* **Exercise tasks**
1 - According to the redox notes, what do acid-base reactions transfer?
2 - Please continue the redox notes past their last line.

* **Passage**
Combustion Reaction (Unit 4)
Combustion is a redox reaction you've seen since middle school without knowing it. When a fuel burns, carbon is oxidized and oxygen is reduced. It's a handy example for spotting oxidation-state changes in a familiar reaction.
Conservation of Charge (Unit 4)
The whole reason you scale half-reactions before adding them is that charge must balance. Electrons lost in oxidation must exactly equal electrons gained in reduction. A balanced redox equation conserves both mass and charge, and the AP exam will penalize equations that miss either one.
In Unit 4, expect to assign oxidation states, identify what's oxidized and reduced, and build a balanced equation from half-reactions (LO 4.9.A). In Unit 9, redox becomes quantitative. Multiple-choice questions ask things like which concentration change makes a reaction with E° = -0.25 V spontaneous under nonstandard conditions (a Q-versus-K argument, not Le Châtelier, per 9.10.A.2), what happens to a galvanic cell when the salt bridge is removed, or how to analyze electrolysis of CuSO₄ where Cu metal plates one electrode while O₂ forms at the other. FRQs regularly embed redox inside larger problems, asking you to write half-reactions, calculate E° from standard reduction potentials, connect E° to ΔG°, or explain why an applied voltage is needed for an electrolytic process. The verbs that matter are identify, represent, calculate, and justify. Memorizing OIL RIG isn't enough; you have to use it.
Both are 'transfer' reactions, but they transfer different things. Acid-base reactions transfer protons (H⁺), and oxidation states don't change. Redox reactions transfer electrons, and oxidation states do change. That's your diagnostic test on the exam. Track oxidation numbers: if none change, it's not redox, even if the reaction looks dramatic. Some species (like dichromate, Cr₂O₇²⁻) show up in both contexts, so always check what's actually being transferred.
A redox reaction is defined by electron transfer, which you detect by a change in oxidation states between reactants and products.
Every redox reaction is the sum of an oxidation half-reaction (electrons as products) and a reduction half-reaction (electrons as reactants), and electrons lost must equal electrons gained.
OIL RIG: Oxidation Is Loss of electrons, Reduction Is Gain of electrons, and the two always occur together.

(Stored records)
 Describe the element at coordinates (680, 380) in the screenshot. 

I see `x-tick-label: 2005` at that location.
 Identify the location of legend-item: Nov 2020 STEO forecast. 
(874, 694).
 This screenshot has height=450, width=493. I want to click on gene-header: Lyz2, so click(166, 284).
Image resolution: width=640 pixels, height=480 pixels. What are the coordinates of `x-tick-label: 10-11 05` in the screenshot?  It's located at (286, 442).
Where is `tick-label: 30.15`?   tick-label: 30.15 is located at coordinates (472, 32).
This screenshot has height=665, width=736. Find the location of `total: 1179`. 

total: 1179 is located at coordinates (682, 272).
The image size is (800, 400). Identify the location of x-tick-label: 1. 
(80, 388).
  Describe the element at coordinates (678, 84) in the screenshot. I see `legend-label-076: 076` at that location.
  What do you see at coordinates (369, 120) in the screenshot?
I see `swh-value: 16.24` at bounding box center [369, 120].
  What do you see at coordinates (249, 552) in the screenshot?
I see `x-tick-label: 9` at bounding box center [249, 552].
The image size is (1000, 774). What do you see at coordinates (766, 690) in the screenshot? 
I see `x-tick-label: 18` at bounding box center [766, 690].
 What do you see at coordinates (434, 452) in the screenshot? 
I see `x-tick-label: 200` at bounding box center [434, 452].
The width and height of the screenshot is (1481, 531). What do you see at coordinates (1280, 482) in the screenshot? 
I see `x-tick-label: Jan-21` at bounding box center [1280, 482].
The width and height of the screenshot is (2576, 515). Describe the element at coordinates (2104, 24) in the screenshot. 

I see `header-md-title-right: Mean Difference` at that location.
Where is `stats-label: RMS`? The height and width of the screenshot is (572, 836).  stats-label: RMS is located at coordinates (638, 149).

* **Outputs by task**
1 - Protons (H⁺).

2 -
In Unit 9, a positive standard cell potential means the redox reaction is thermodynamically favored, and E° connects directly to ΔG°.
Under nonstandard conditions, cell potential depends on concentrations of the active species, and you justify changes using Q relative to K, not Le Châtelier's principle.
A thermodynamically unfavorable redox reaction can still be driven forward by external energy, which is exactly what happens in electrolysis and battery charging.
A redox reaction is a chemical change where electrons transfer between species, changing their oxidation states. It consists of an oxidation half-reaction (electron loss) and a reduction half-reaction (electron gain), covered in Topic 4.9 and used throughout Unit 9 electrochemistry.
No. Electrons that one species loses must go somewhere, so another species must gain them. Oxidation and reduction always occur together, which is why the balanced equation requires electrons lost to exactly equal electrons gained.
Redox transfers electrons and changes oxidation states; acid-base transfers protons (H⁺) and leaves oxidation states unchanged. To tell them apart on the exam, assign oxidation numbers. If nothing changes, it's not redox.
Yes, two ways. Under nonstandard conditions, concentration changes can shift the cell potential positive (Topic 9.10), and an external energy source like applied voltage can force the reaction forward, which is exactly how an electrolytic cell works (9.7.A.1).
Split the reaction into oxidation and reduction half-reactions, balance atoms and charge in each (adding H₂O, H⁺, and electrons in acidic solution), multiply so electrons cancel, then add the halves together. This is the method LO 4.9.A expects.